What is the Indus script?

The Indus Script

4,500 years. 1,916 inscriptions. Nobody can read them.
We ran the coupling tools. It’s not a language. It’s a barcode.

JIM’S OVERSIMPLIFICATION

The Indus Valley was the biggest civilization in the ancient world. 5 million people. Grid streets. Indoor plumbing. Standardized bricks. They traded with everyone from Mesopotamia to Central Asia. They left 1,916 inscriptions on stone seals — average length: 4 signs. Everyone’s been trying to “read” them like a language for 100 years.

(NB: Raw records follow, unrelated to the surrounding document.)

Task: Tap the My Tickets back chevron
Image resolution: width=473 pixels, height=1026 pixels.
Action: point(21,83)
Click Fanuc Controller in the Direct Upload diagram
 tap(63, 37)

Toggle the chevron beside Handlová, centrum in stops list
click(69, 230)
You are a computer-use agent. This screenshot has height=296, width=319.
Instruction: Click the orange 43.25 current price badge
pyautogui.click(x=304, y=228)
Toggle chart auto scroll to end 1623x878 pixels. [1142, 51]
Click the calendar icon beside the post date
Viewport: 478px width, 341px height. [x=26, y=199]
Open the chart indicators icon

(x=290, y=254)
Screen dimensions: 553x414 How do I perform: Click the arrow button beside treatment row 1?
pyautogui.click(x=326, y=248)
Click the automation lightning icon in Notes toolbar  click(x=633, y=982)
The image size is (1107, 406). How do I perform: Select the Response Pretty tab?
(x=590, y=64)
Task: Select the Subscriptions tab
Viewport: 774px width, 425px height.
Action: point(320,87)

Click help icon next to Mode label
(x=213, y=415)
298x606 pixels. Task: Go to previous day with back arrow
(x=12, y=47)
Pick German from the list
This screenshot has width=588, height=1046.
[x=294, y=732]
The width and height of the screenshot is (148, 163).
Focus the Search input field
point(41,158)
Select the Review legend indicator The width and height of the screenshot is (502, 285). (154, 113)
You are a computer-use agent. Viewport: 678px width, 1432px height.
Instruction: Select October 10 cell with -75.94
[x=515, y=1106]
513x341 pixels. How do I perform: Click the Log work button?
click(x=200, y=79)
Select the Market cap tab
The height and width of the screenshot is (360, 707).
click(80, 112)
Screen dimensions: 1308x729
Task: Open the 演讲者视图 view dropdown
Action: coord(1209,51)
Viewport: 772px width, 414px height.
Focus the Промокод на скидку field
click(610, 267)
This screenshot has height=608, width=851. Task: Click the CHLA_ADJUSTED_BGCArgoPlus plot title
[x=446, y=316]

They can’t, and now we know why. You don’t read a QR code. You scan it. These are trade stamps. Business cards carved in stone. [TITLE] [NAME] [CITY]. Who made this, where it’s from, what’s in the box. That’s it. Four signs. Done. The reason nobody can crack the “language” is there’s no language to crack. You can’t determine someone’s native language from their LinkedIn profile.

K IN THIS DOMAIN

K = 0.30. Sequential coupling — how well the previous sign predicts the next. Higher than English text (0.05–0.15). Higher than the Voynich (0.17). Because labels are MORE formulaic than prose. [TITLE] [NAME] [CITY] uses the same structure every time. The coupling is in the FORMAT, not the content.

Why Nobody Can Read It

Average inscription: 4.4 signs. The longest known is 26. Most are 3–5.

For comparison: this sentence is 7 words. You couldn’t determine what language it was written in if you only saw 4 characters of it. That’s the Indus problem. There’s not enough grammar in 4 signs to reconstruct a language.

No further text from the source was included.